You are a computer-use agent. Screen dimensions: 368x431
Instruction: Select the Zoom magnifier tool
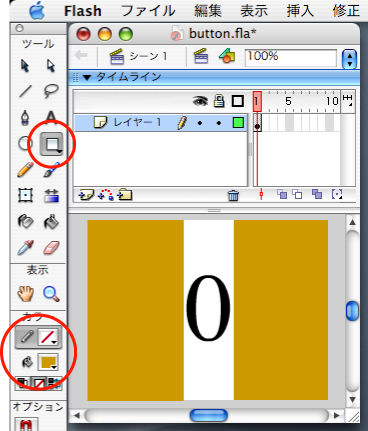pos(51,294)
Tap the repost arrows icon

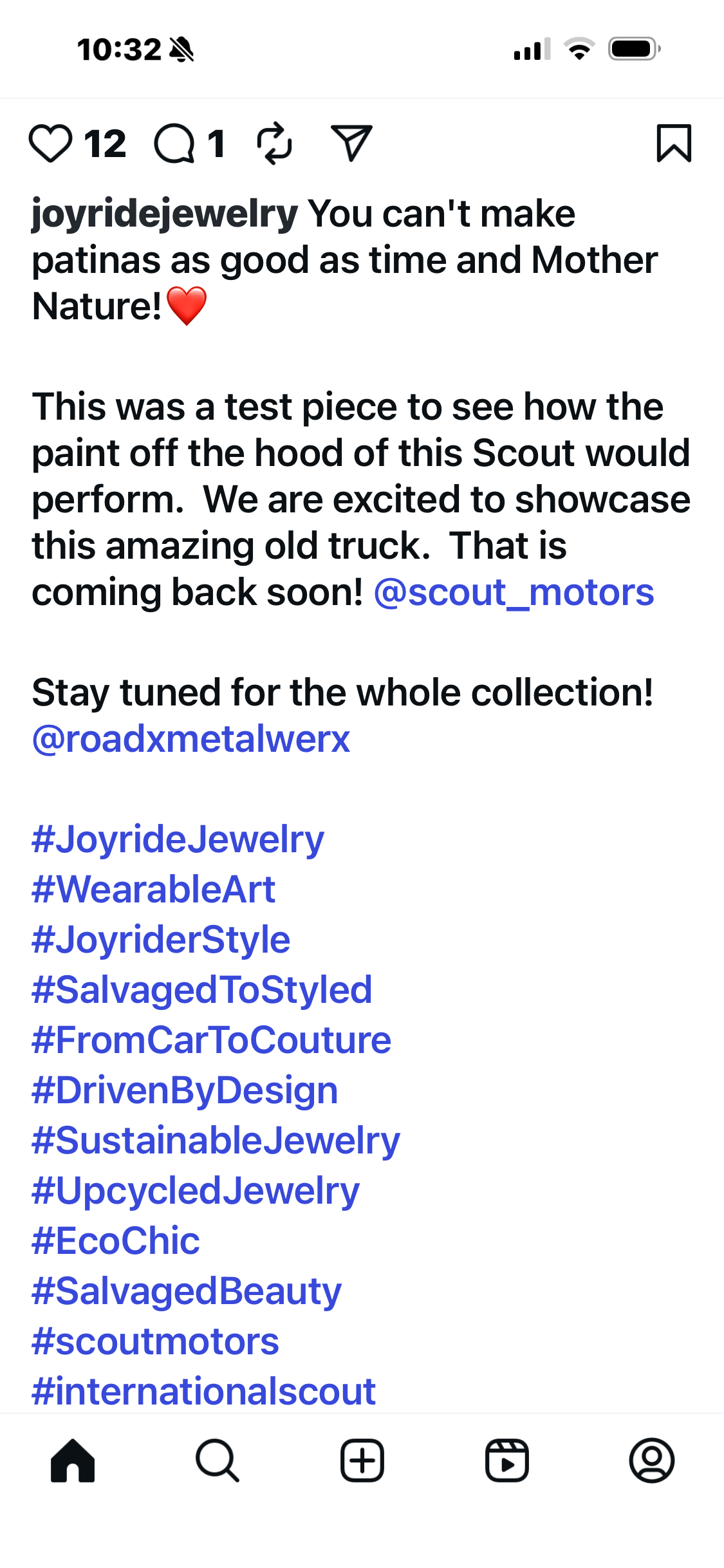[x=274, y=143]
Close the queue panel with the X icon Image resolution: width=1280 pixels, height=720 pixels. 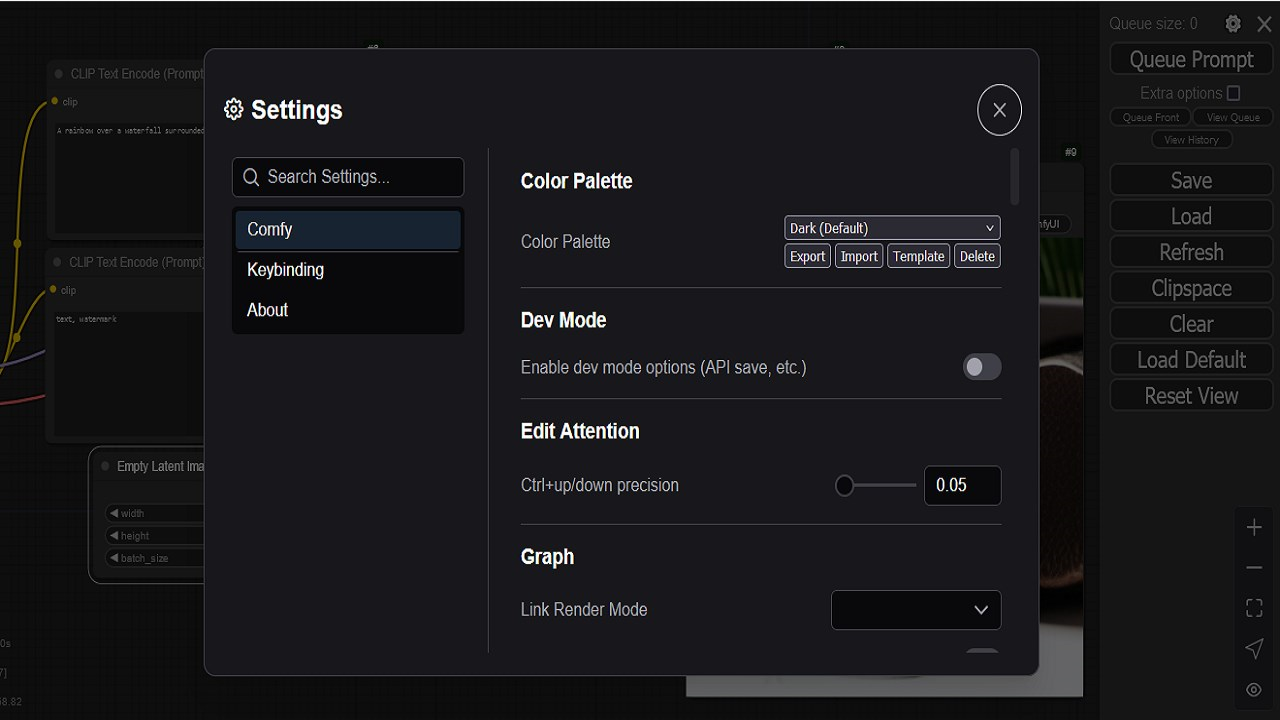(1264, 23)
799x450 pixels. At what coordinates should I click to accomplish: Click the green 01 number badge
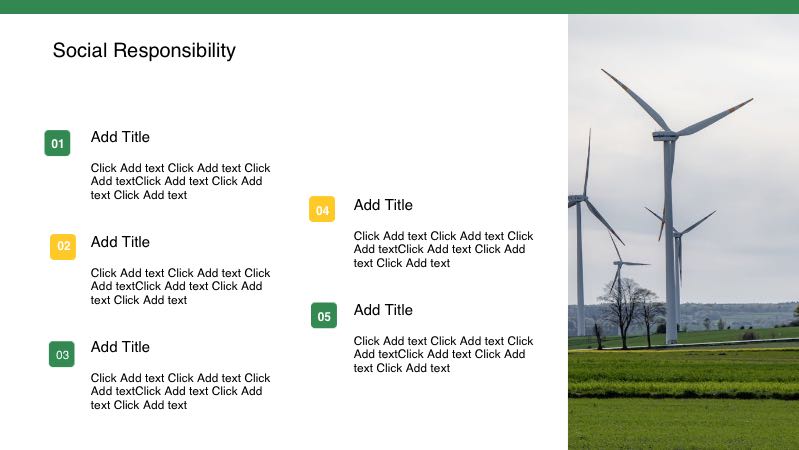tap(57, 144)
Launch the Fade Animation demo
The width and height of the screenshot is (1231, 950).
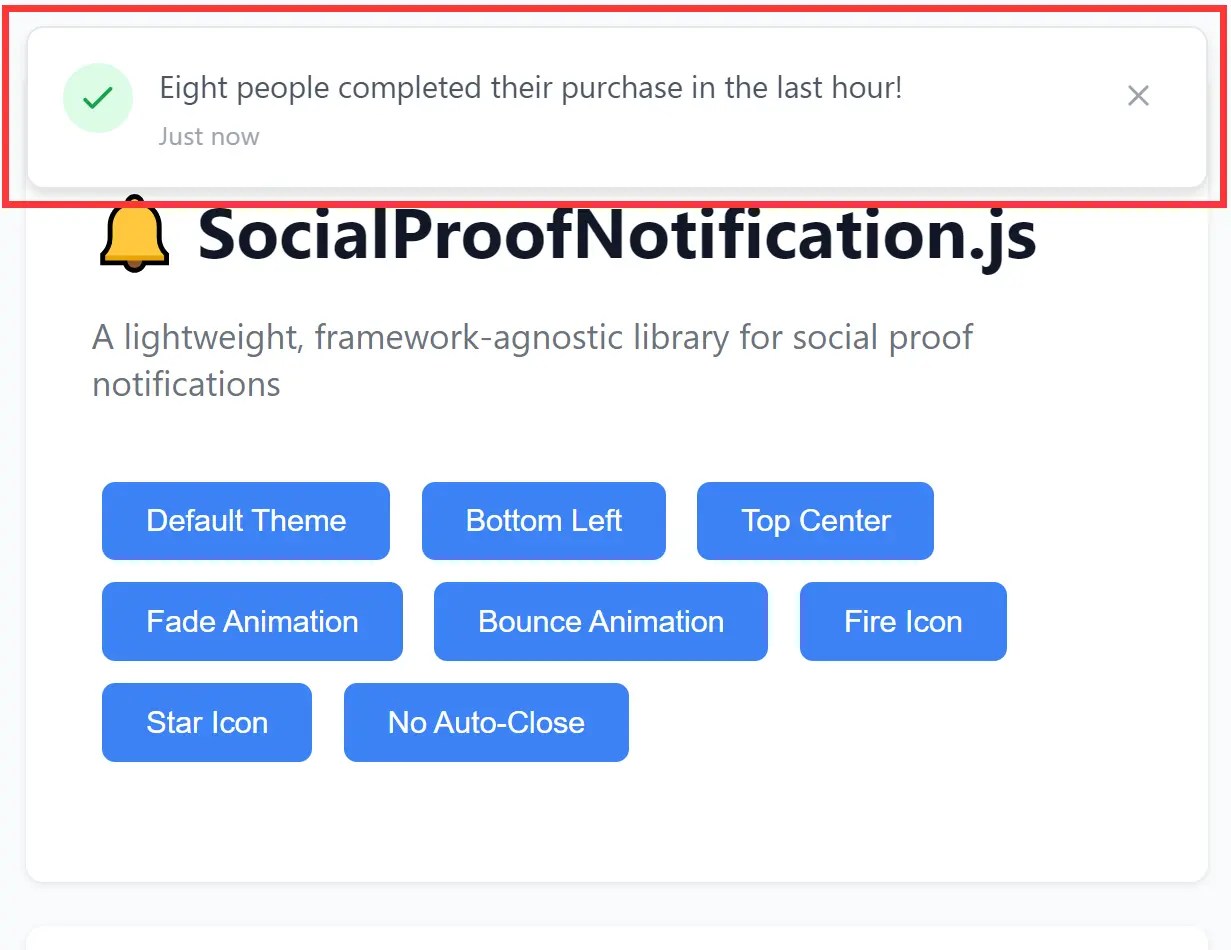[x=252, y=621]
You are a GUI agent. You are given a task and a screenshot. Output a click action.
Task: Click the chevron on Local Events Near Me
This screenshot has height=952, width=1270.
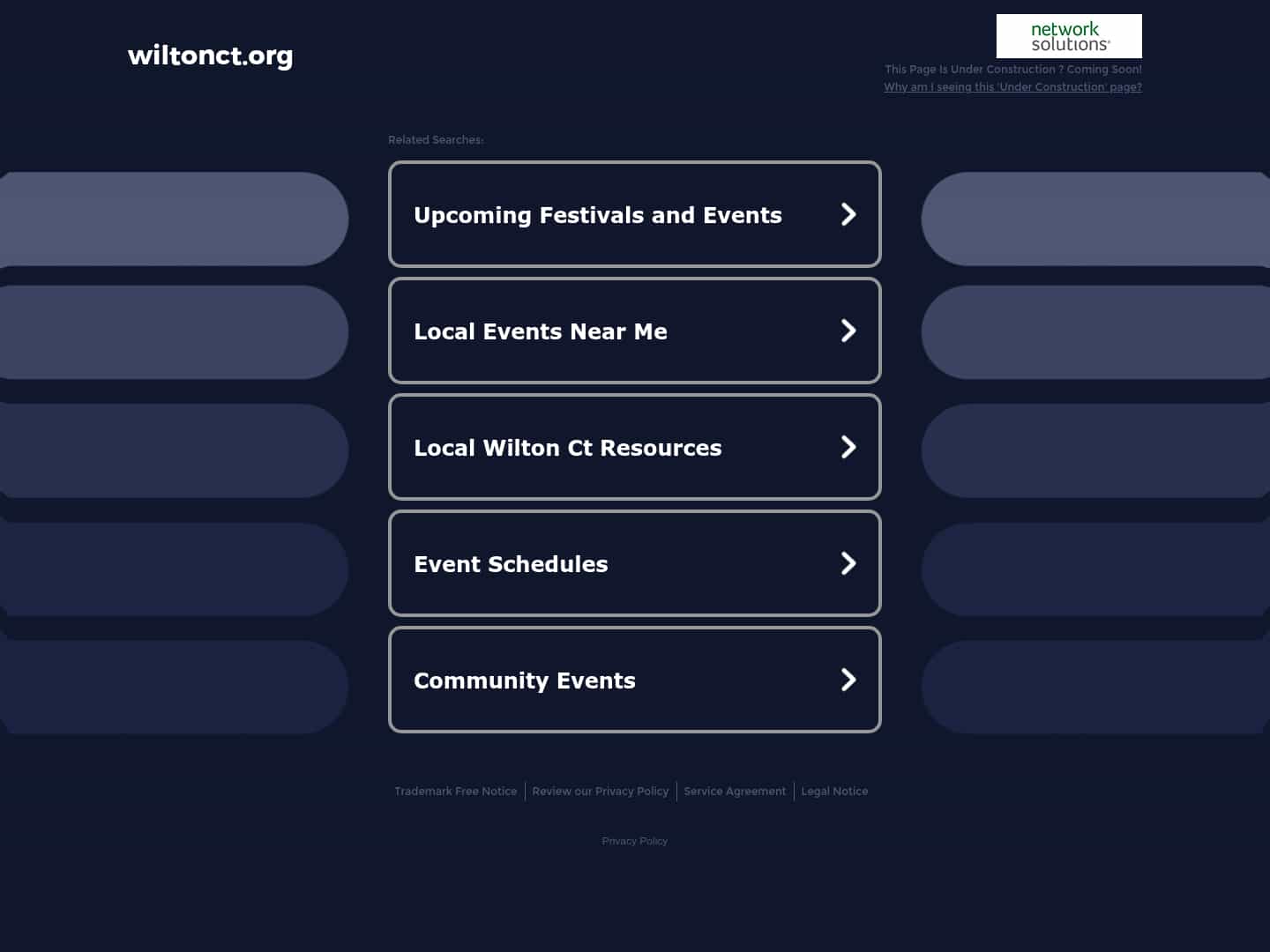tap(848, 331)
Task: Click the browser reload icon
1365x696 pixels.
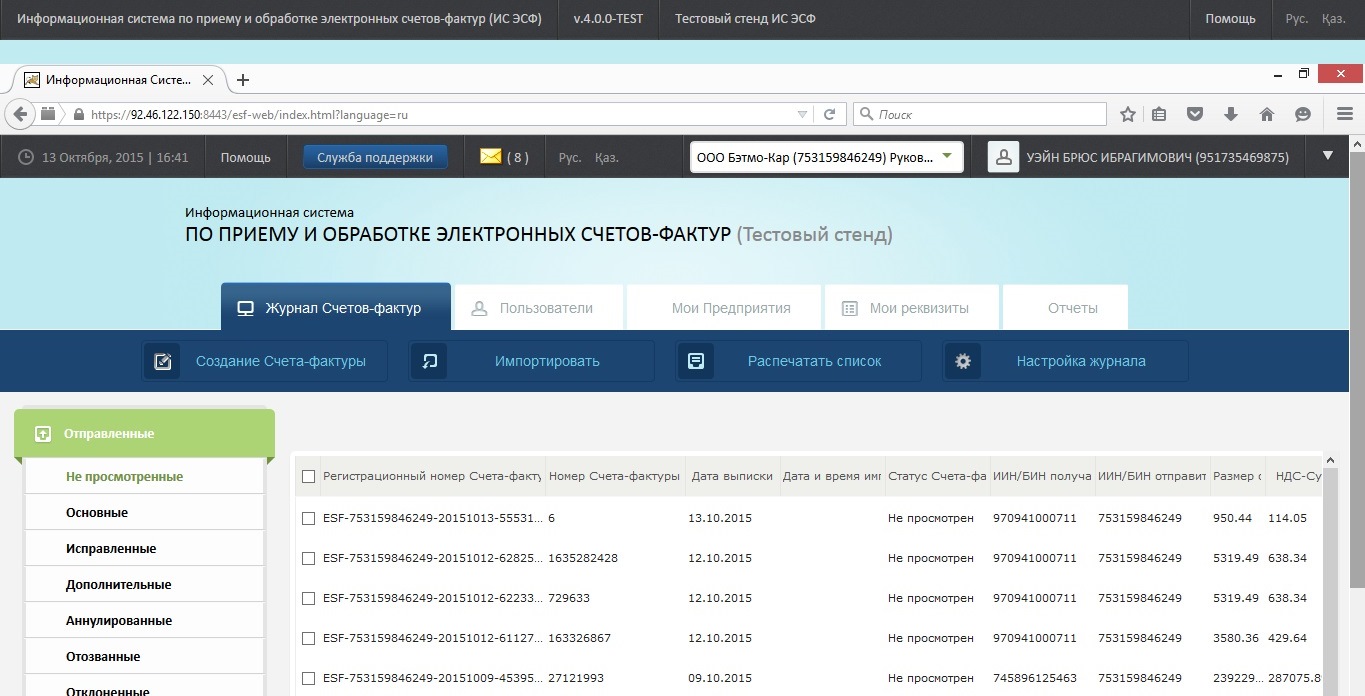Action: 829,114
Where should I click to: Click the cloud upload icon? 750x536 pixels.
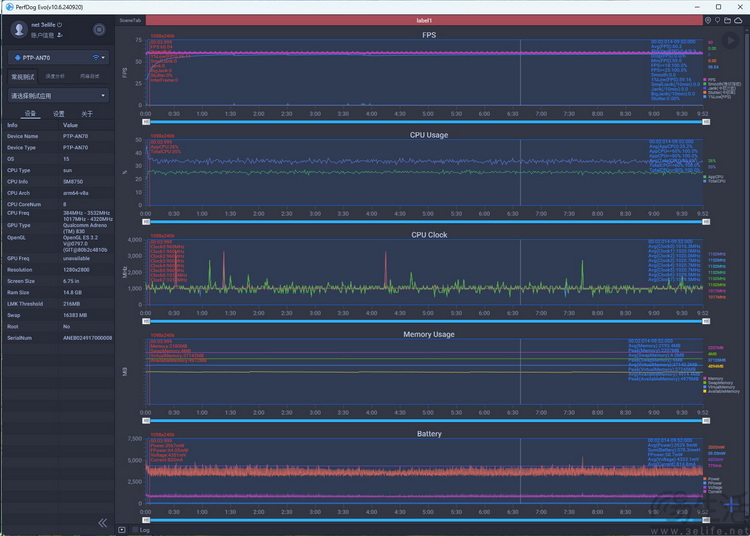(738, 21)
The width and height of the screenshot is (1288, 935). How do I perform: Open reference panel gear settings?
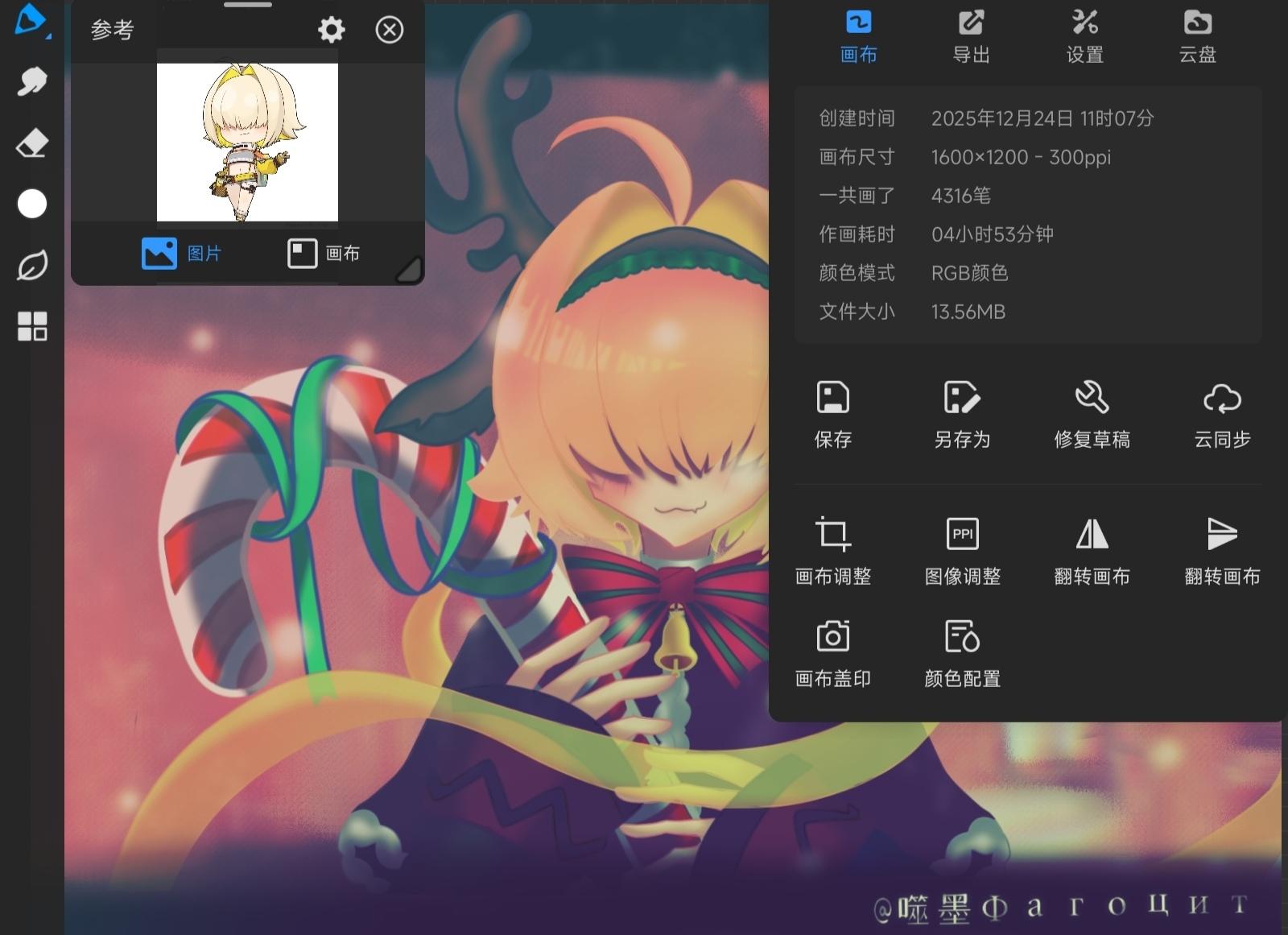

TASK ITEM: Each line from the one containing "Where should I" through the last line of the listing must be copied exactly, and the pictures must not be.

SOLUTION FOR THIS PROBLEM:
Where should I click to: Click the cloud upload icon? 750x536 pixels.
(738, 21)
The width and height of the screenshot is (1288, 935). How do I perform: Open reference panel gear settings?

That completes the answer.